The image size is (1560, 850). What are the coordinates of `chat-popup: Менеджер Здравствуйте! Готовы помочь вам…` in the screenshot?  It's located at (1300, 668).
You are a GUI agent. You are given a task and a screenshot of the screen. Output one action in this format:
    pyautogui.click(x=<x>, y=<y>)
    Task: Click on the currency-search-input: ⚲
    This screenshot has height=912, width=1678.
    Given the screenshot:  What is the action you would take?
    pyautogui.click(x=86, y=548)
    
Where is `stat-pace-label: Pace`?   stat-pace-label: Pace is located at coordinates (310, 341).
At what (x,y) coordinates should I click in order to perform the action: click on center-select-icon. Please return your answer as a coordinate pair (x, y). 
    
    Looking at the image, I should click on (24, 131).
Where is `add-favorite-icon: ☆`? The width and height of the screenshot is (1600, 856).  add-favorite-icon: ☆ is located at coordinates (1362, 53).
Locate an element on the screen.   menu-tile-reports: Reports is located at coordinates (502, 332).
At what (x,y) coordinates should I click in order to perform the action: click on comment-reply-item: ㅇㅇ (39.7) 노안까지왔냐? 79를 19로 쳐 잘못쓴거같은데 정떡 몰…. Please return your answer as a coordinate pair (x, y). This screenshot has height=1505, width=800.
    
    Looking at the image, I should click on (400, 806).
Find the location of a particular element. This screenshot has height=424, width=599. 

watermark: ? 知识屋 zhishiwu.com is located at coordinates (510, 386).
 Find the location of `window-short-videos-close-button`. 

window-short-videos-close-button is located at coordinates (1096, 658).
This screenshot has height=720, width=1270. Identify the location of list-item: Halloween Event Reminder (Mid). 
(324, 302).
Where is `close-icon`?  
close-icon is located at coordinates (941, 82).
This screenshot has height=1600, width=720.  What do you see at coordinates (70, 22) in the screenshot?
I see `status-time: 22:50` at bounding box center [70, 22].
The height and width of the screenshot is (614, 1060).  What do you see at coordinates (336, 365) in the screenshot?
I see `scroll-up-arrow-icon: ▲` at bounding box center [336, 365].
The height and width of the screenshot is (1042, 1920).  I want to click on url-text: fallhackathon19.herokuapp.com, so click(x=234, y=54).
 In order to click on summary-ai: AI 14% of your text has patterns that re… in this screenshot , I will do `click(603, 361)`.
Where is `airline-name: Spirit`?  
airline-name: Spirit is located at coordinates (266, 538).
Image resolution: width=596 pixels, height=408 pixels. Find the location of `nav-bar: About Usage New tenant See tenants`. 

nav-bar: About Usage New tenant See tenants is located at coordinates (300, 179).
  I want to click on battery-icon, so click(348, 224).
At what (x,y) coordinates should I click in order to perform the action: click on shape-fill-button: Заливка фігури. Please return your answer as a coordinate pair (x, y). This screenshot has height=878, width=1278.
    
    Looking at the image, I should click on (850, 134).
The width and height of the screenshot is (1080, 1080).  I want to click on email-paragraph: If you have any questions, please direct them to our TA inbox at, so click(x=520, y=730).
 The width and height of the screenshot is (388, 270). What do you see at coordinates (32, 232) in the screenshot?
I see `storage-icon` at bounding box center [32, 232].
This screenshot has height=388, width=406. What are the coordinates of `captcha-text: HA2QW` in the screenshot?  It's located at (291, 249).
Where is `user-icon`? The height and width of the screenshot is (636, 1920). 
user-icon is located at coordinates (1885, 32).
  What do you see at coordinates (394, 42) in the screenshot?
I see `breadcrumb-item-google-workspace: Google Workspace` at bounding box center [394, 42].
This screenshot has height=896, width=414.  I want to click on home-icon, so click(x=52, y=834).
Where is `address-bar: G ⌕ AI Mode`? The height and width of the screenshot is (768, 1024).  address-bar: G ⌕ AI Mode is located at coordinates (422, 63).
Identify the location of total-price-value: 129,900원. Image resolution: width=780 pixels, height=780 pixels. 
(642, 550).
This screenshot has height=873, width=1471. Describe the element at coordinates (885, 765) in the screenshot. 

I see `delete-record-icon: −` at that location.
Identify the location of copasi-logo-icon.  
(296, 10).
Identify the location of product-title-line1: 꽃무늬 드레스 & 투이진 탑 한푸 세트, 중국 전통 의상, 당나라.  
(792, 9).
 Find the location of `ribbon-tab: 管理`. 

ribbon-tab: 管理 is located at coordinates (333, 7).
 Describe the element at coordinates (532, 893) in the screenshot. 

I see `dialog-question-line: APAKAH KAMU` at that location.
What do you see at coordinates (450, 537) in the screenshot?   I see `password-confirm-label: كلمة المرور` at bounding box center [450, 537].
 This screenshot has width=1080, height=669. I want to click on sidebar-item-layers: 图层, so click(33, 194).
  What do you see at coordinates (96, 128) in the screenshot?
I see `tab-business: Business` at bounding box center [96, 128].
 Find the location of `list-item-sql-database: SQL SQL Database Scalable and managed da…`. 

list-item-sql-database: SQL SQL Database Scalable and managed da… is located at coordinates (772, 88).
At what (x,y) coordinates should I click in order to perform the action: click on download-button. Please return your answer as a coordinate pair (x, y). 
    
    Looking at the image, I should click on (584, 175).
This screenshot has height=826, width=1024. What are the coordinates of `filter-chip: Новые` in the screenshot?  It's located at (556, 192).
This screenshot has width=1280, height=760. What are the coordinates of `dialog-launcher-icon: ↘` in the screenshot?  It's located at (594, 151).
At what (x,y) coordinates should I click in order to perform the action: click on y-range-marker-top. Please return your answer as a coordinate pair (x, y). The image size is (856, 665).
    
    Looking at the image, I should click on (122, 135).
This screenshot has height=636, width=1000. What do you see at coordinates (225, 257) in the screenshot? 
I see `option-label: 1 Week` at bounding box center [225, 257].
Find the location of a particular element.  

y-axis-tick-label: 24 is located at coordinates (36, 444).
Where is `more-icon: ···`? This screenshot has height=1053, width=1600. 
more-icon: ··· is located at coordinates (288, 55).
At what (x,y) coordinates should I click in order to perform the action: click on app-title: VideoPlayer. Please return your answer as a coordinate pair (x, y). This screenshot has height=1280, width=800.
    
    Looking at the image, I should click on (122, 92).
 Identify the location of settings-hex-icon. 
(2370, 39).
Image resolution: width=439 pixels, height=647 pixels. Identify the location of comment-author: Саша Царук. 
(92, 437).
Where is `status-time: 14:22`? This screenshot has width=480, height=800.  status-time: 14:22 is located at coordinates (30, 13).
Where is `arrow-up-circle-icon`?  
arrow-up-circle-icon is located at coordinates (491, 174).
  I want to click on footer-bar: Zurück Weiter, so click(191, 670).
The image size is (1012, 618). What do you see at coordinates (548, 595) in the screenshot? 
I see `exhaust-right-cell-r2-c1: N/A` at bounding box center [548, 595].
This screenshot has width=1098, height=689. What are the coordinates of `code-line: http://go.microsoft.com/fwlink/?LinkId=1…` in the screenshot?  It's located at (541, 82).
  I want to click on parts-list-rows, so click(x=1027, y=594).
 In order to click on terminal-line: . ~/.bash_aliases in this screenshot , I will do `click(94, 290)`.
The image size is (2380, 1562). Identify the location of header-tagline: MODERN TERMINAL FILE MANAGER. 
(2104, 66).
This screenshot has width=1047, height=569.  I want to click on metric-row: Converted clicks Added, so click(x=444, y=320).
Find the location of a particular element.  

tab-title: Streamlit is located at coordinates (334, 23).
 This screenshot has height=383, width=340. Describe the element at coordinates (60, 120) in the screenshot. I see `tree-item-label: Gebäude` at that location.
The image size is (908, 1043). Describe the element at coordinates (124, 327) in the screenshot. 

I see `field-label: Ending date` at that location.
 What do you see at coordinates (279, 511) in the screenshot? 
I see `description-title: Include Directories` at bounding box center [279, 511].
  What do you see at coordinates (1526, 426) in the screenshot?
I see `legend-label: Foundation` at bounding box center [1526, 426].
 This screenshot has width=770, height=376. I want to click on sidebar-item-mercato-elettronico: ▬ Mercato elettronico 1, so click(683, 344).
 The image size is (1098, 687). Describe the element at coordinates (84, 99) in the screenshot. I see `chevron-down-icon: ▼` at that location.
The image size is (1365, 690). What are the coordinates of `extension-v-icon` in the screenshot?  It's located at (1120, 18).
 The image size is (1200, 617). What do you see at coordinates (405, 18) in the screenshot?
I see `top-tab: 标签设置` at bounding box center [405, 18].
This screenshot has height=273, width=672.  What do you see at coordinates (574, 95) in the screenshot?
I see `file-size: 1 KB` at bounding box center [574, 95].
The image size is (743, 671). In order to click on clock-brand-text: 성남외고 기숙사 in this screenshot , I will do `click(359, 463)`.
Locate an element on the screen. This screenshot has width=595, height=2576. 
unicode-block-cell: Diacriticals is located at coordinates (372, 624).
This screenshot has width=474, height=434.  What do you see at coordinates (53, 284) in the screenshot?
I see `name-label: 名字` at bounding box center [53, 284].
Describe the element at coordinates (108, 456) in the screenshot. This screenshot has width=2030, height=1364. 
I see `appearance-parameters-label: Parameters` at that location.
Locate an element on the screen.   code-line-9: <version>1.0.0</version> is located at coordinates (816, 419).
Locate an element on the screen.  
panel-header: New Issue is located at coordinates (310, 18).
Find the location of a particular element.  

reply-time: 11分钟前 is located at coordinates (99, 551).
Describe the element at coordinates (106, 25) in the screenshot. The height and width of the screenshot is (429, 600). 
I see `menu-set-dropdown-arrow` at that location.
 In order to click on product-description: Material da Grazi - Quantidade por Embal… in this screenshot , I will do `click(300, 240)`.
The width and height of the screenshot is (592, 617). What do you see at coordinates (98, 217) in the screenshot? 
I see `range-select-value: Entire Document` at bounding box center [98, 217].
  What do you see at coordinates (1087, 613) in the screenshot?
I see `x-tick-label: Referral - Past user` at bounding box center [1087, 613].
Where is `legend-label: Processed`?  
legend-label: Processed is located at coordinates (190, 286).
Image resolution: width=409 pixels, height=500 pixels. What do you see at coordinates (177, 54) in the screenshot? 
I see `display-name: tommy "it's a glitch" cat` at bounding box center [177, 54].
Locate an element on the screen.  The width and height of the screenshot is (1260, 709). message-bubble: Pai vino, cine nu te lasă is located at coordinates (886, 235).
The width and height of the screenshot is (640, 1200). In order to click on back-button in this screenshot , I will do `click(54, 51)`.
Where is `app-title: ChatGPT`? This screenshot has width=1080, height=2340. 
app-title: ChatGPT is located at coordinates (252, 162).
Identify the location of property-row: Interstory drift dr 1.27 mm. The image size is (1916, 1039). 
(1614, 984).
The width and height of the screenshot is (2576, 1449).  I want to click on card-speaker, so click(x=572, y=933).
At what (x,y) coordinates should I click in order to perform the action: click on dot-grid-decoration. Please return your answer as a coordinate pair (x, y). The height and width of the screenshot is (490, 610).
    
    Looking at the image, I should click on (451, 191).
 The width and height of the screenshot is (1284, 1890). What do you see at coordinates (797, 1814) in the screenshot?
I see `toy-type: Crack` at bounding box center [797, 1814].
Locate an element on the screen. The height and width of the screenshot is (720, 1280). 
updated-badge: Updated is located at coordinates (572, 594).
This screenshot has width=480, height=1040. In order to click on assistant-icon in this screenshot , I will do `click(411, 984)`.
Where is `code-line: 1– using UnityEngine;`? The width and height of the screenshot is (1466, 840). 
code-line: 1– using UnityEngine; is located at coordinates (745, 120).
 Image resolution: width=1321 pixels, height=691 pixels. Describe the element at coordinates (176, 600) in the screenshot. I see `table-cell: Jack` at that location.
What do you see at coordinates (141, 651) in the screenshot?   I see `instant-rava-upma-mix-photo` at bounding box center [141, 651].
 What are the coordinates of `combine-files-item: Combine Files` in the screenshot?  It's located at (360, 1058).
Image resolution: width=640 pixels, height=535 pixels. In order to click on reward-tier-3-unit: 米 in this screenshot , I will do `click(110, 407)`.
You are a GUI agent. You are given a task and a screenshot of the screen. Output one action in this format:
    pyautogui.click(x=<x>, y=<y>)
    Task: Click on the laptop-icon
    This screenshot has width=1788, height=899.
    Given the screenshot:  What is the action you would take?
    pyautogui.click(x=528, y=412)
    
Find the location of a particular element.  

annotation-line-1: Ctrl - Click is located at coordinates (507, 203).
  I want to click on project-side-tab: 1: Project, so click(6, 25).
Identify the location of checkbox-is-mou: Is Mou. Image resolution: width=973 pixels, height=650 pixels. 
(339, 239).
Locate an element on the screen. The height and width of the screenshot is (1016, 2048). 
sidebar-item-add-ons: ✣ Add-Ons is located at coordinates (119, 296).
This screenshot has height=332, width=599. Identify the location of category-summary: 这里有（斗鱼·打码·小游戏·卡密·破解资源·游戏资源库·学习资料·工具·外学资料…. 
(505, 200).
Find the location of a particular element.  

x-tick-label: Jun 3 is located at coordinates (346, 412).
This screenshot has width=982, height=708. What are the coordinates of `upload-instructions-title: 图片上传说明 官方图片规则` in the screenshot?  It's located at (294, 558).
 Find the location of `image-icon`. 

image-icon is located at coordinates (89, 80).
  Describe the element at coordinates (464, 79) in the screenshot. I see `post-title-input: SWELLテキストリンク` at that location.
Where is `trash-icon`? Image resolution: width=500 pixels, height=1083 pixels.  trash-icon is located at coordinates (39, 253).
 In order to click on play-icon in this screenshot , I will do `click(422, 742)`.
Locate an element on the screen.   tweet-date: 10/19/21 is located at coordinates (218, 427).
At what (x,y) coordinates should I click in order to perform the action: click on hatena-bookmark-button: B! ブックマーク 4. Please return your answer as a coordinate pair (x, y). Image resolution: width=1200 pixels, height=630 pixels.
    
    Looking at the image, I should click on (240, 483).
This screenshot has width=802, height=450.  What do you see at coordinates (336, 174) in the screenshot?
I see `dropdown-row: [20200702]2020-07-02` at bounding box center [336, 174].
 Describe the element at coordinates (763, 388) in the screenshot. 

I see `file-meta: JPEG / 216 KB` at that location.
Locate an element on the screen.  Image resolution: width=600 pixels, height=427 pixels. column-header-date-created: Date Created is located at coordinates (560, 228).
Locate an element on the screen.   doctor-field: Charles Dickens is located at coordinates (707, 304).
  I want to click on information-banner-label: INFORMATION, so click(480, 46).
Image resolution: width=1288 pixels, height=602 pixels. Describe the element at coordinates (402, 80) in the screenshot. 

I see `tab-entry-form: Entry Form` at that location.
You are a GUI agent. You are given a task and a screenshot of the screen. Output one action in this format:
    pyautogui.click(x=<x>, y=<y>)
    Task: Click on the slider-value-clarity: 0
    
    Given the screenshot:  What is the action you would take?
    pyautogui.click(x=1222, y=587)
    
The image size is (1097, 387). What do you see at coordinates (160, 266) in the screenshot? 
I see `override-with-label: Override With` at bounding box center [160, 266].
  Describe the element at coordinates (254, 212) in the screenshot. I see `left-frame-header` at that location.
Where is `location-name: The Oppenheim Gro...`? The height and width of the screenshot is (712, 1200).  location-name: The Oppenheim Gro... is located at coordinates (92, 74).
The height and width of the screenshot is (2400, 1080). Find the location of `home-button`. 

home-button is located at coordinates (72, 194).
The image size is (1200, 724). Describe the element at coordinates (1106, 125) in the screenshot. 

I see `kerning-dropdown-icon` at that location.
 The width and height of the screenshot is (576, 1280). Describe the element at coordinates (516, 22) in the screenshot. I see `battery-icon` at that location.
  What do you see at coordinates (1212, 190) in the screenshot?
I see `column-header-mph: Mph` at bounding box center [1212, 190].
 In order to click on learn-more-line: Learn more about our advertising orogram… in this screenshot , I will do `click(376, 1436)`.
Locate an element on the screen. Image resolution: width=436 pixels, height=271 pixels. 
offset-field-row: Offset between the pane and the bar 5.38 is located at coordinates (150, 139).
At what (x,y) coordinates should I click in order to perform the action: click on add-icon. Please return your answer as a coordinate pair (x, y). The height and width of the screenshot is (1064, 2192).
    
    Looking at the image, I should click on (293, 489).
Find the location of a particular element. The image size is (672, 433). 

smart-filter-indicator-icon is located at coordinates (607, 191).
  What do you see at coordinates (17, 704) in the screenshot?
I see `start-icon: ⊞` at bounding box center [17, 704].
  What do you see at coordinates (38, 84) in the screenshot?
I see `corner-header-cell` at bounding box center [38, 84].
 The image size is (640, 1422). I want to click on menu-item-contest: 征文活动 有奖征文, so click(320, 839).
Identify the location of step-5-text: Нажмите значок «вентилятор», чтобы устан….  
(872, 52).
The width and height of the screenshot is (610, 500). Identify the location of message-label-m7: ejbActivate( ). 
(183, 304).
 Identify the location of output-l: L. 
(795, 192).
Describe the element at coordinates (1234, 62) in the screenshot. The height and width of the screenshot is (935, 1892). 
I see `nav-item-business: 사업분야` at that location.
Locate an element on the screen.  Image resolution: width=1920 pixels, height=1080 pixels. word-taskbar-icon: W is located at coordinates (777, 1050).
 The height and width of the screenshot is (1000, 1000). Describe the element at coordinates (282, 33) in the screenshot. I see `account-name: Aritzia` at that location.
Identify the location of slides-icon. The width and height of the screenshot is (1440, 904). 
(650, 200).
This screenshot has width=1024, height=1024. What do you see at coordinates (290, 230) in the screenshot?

--*--

▶ [TASK GOAL]
Repeat the items word for word, starting with their first line and going on through the line containing "Looking at the image, I should click on (400, 806).", that line included.

▶ [RESULT BELOW]
The image size is (1560, 850). What are the coordinates of `chat-popup: Менеджер Здравствуйте! Готовы помочь вам…` in the screenshot?  It's located at (1300, 668).
You are a GUI agent. You are given a task and a screenshot of the screen. Output one action in this format:
    pyautogui.click(x=<x>, y=<y>)
    Task: Click on the currency-search-input: ⚲
    This screenshot has height=912, width=1678.
    Given the screenshot:  What is the action you would take?
    pyautogui.click(x=86, y=548)
    
Where is `stat-pace-label: Pace`?   stat-pace-label: Pace is located at coordinates (310, 341).
At what (x,y) coordinates should I click in order to perform the action: click on center-select-icon. Please return your answer as a coordinate pair (x, y). 
    
    Looking at the image, I should click on (24, 131).
Where is `add-favorite-icon: ☆`? The width and height of the screenshot is (1600, 856).  add-favorite-icon: ☆ is located at coordinates (1362, 53).
Locate an element on the screen.   menu-tile-reports: Reports is located at coordinates (502, 332).
At what (x,y) coordinates should I click in order to perform the action: click on comment-reply-item: ㅇㅇ (39.7) 노안까지왔냐? 79를 19로 쳐 잘못쓴거같은데 정떡 몰…. Please return your answer as a coordinate pair (x, y). This screenshot has height=1505, width=800.
    
    Looking at the image, I should click on (400, 806).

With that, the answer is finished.